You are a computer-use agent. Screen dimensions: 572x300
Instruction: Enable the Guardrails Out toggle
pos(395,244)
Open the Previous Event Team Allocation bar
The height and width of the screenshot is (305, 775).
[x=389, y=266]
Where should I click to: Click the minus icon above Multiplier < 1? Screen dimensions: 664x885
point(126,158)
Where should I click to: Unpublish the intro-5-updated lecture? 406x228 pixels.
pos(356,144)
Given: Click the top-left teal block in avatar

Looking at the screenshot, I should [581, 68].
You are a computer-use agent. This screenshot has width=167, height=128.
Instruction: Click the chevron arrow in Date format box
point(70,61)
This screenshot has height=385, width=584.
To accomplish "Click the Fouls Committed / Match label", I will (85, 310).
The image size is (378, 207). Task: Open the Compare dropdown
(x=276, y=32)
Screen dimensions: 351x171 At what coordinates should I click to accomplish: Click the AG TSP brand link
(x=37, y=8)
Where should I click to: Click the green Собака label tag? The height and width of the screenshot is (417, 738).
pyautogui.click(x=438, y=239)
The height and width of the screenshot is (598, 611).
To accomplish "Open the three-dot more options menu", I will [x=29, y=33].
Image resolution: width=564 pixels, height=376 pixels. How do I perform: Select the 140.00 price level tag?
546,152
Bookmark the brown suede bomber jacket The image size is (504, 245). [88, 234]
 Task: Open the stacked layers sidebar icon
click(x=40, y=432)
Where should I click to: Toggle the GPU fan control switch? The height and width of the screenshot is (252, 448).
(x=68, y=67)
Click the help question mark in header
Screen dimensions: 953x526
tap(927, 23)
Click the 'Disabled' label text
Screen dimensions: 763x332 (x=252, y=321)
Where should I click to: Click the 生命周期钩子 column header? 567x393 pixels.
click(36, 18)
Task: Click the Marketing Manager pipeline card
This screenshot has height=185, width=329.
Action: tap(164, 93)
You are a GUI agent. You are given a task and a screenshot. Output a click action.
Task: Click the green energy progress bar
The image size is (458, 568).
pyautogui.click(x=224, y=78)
◇ ◇ ◇
Instructions to follow: Each line in the material above must be retyped without alteration.

Answer space:
You are a computer-use agent. Screen dimensions: 572x300
Instruction: Enable the Guardrails Out toggle
pos(395,244)
Open the Previous Event Team Allocation bar
The height and width of the screenshot is (305, 775).
[x=389, y=266]
Where should I click to: Click the minus icon above Multiplier < 1? Screen dimensions: 664x885
point(126,158)
Where should I click to: Unpublish the intro-5-updated lecture? 406x228 pixels.
pos(356,144)
Given: Click the top-left teal block in avatar

Looking at the screenshot, I should [581, 68].
You are a computer-use agent. This screenshot has width=167, height=128.
Instruction: Click the chevron arrow in Date format box
point(70,61)
This screenshot has height=385, width=584.
To accomplish "Click the Fouls Committed / Match label", I will (85, 310).
The image size is (378, 207). Task: Open the Compare dropdown
(x=276, y=32)
Screen dimensions: 351x171 At what coordinates should I click to accomplish: Click the AG TSP brand link
(x=37, y=8)
Where should I click to: Click the green Собака label tag? The height and width of the screenshot is (417, 738).
pyautogui.click(x=438, y=239)
The height and width of the screenshot is (598, 611).
To accomplish "Open the three-dot more options menu", I will [x=29, y=33].
Image resolution: width=564 pixels, height=376 pixels. How do I perform: Select the 140.00 price level tag?
546,152
Bookmark the brown suede bomber jacket The image size is (504, 245). [88, 234]
 Task: Open the stacked layers sidebar icon
click(x=40, y=432)
Where should I click to: Toggle the GPU fan control switch? The height and width of the screenshot is (252, 448).
(x=68, y=67)
Click the help question mark in header
Screen dimensions: 953x526
tap(927, 23)
Click the 'Disabled' label text
Screen dimensions: 763x332 (x=252, y=321)
Where should I click to: Click the 生命周期钩子 column header? 567x393 pixels.
click(36, 18)
Task: Click the Marketing Manager pipeline card
This screenshot has height=185, width=329.
Action: tap(164, 93)
You are a GUI agent. You are given a task and a screenshot. Output a click action.
Task: Click the green energy progress bar
The image size is (458, 568).
pyautogui.click(x=224, y=78)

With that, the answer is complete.